Digital publishing is causing publishers, research institutions and libraries to develop new policies, new infrastructures and techniques, and new business models as well. A major problem is that, at the same rate at which our world is becoming digital, digital information is threatened. New types of hardware, computer applications and file formats supersede each other, making our recorded digital information inaccessible in the long term. The Koninklijke Bibliotheek (KB) has, jointly with IBM, developed and implemented an OAIS-based deposit system: the e_Depot. Moreover, the KB signed archiving agreements with major scientific publishers for permanent storage of their digital materials. An important issue in digital archiving is long-term access: how can we guarantee permanent access to digital publications while software and hardware are constantly changing? This issue strongly relates to the object's life cycle management, as wrongful life cycle management might yield unavailability of the digital object in the long run.
In this paper, I'll discuss life cycle management issues at the Koninklijke Bibliotheek. Moreover, I'll discuss two prominent digital archiving models in terms of life cycle management and associated costs. Specifically I'll compare migration and emulation strategies, while discussing their associated life cycles and corresponding cost models. I'll demonstrate that applying emulation models may be more efficient in terms of life cycle management (and thus costs) compared to migrations models.
In 1999 the KB specified the system requirements for a full-scale deposit system, which were based on the ISO standard for digital archives: the Open Archival Information System (OAIS, 2000). As a result of a European tender procedure in 2000, the KB contracted the development of the deposit system to IBM in The Netherlands. In December 2002 the system was delivered to the KB. IBM constructed the system using as many off-the-shelf components as possible, such as WebSphere, DB2, Tivoli Storage Manager, and Content Manager, and branded it under the name Digital Information Archiving System (DIAS). By using DIAS, the KB maintains the service called the e_Depot. See Oltmans & Van Wijngaarden (2004) for a complete description and Steenbakkers (2002) for more details about the history of the KB e-Depot.

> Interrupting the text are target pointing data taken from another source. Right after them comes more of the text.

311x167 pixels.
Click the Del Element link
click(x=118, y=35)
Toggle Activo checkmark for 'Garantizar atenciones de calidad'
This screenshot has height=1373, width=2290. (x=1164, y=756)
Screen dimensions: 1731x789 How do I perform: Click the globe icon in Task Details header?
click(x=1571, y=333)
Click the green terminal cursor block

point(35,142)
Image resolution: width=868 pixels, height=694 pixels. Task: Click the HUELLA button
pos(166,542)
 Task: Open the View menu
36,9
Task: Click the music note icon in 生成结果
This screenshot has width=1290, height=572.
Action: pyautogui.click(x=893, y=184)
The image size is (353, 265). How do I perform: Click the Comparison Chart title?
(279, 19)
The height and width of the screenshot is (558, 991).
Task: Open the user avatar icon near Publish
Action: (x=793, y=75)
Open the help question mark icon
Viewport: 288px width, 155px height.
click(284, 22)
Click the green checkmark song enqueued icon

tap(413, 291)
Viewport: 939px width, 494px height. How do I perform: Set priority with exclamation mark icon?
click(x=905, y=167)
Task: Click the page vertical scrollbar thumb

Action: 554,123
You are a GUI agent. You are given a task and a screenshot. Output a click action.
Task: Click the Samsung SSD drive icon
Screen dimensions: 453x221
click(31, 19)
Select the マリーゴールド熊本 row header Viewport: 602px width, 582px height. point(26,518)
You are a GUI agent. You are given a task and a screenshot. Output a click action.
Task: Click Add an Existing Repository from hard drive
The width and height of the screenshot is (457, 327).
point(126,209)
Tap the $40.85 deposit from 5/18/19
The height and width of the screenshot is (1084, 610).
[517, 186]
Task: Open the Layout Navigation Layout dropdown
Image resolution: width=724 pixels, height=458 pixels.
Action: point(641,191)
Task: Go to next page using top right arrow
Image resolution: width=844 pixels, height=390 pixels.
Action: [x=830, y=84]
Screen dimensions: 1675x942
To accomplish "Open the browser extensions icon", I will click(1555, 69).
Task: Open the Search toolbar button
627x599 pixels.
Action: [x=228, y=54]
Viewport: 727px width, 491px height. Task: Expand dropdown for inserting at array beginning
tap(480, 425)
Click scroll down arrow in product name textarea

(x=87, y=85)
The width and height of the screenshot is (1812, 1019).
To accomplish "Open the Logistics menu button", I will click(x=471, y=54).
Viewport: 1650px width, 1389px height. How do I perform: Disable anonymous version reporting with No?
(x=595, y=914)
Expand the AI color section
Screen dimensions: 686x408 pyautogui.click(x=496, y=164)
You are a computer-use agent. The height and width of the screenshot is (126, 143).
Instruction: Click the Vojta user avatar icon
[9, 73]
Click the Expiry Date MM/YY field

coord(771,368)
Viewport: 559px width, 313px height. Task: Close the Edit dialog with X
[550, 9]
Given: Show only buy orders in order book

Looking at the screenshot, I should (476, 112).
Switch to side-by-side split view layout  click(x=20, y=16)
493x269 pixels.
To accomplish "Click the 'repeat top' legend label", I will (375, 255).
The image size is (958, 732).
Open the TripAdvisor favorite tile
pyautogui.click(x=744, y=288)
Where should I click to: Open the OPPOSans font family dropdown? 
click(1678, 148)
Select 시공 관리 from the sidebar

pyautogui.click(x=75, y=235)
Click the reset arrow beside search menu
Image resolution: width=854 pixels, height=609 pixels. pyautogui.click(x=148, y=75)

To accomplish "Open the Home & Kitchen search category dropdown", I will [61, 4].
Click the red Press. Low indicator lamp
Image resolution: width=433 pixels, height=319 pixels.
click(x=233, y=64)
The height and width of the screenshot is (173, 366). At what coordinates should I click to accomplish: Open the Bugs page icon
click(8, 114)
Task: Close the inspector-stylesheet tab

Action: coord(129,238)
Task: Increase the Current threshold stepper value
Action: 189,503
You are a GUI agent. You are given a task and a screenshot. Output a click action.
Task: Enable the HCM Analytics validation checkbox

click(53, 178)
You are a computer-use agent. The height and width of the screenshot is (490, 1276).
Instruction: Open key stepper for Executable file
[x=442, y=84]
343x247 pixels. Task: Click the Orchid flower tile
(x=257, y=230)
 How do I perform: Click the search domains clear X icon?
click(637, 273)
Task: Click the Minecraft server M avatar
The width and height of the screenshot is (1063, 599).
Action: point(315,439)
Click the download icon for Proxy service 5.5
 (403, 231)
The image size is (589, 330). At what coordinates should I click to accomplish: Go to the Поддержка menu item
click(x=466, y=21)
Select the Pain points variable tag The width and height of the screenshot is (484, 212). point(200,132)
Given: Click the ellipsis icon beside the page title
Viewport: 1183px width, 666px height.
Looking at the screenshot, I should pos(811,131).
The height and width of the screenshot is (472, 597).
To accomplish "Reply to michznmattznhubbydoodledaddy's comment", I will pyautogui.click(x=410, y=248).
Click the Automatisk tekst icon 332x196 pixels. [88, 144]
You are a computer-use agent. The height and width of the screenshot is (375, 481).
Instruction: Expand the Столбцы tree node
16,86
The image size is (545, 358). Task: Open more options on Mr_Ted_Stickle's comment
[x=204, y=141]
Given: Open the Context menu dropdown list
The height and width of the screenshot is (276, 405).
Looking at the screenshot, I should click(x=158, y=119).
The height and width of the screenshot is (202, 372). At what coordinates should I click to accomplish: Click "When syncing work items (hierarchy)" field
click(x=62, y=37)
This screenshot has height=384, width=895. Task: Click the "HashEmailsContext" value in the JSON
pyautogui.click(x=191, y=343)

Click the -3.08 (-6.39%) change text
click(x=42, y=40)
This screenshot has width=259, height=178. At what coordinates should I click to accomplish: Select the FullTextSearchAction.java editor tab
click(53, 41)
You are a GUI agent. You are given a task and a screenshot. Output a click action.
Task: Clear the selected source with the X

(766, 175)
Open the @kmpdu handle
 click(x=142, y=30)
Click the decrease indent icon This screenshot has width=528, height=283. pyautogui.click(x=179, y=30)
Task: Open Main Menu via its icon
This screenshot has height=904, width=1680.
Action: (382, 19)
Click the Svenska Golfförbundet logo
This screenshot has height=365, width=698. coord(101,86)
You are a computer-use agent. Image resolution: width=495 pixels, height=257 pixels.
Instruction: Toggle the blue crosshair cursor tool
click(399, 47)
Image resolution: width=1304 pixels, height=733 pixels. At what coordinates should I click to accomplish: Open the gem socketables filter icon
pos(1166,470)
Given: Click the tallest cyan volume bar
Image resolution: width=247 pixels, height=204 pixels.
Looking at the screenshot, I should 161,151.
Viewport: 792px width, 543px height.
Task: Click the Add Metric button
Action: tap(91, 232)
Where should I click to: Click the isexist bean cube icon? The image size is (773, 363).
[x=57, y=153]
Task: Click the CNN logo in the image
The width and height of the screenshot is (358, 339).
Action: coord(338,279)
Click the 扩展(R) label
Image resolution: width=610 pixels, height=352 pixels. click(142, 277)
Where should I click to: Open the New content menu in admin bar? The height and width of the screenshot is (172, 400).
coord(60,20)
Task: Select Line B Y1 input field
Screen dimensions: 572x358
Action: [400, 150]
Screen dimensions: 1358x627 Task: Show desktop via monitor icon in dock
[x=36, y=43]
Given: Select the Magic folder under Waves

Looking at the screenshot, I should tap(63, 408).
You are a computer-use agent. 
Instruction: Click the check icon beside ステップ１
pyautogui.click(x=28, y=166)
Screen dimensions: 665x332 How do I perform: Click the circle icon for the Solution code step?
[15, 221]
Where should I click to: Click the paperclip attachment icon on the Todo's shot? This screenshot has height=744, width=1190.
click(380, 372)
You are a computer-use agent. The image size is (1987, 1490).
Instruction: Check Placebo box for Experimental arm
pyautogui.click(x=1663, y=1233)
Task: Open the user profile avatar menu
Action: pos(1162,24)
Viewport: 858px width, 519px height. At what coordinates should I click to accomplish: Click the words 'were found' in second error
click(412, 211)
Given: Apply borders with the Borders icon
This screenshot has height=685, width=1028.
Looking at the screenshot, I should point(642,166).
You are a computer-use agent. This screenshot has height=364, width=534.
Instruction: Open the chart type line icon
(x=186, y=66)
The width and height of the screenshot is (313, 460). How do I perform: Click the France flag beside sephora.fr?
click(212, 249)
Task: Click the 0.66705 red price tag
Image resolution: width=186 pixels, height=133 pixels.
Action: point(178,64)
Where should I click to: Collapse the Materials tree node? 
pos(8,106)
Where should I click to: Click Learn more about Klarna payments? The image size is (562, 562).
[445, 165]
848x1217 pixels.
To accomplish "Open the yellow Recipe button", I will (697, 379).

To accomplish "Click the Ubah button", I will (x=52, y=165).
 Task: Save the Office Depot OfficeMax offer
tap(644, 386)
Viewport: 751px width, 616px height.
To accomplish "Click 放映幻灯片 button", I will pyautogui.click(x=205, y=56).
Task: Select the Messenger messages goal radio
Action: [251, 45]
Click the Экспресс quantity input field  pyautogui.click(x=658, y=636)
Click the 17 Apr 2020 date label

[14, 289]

The KB has developed a workflow for archiving electronic publications and has implemented the other parts and interfaces of the infrastructure in which the deposit system is embedded. This infrastructure consists of a variety of functions for:
|·||validating and pre-processing electronic publications|
|·||generating and resolving unique identifiers|
|·||searching and retrieving publications|
|·||identifying, authenticating and authorising users|
The process of loading consists of pre-processing and ingesting the digital content. Two types of electronic publications are stored in the e_Depot: offline media such as CD-ROMs (also referred to as “installables “) and online media such as electronic articles (Oltmans, 2003). The ingesting of installables is a time-consuming process. Firstly, the CD-ROM is completely installed on a dedicated Reference Workstation (RWS), including all additionally needed software like image viewers or media players. A snapshot of the installed CD-ROM is then generated into an image, including the operating system on which it is installed. After manual cataloguing, this image is subsequently loaded into the e_Depot. If an end user wants to view a particular CD-ROM, the entire image is retrieved from the e_Depot, and installed on a RWS. By including the operating system in the stored package, the CD-ROM is guaranteed to work - also in future conditions involving new operating systems, as long as the hardware remains the same.
The second type of publications currently processed is online media. These publications are either sent to the KB on tapes or DVDs, or they are downloaded via FTP. In both cases, publications ready for ingestion end up in an electronic post office in which they are validated. At this stage the content of the submitted publication is validated in regards to its authenticity and well-formedness, based upon earlier agreed to specifications. If the material does not match the checksum (or if other errors occur), the content is passed to a database for error recovery. If the content appears to be valid, content and metadata are combined to form Submission Information Packages (SIPs). These SIPs are then processed by DIAS. See Figure 1 for a complete overview of the data flow.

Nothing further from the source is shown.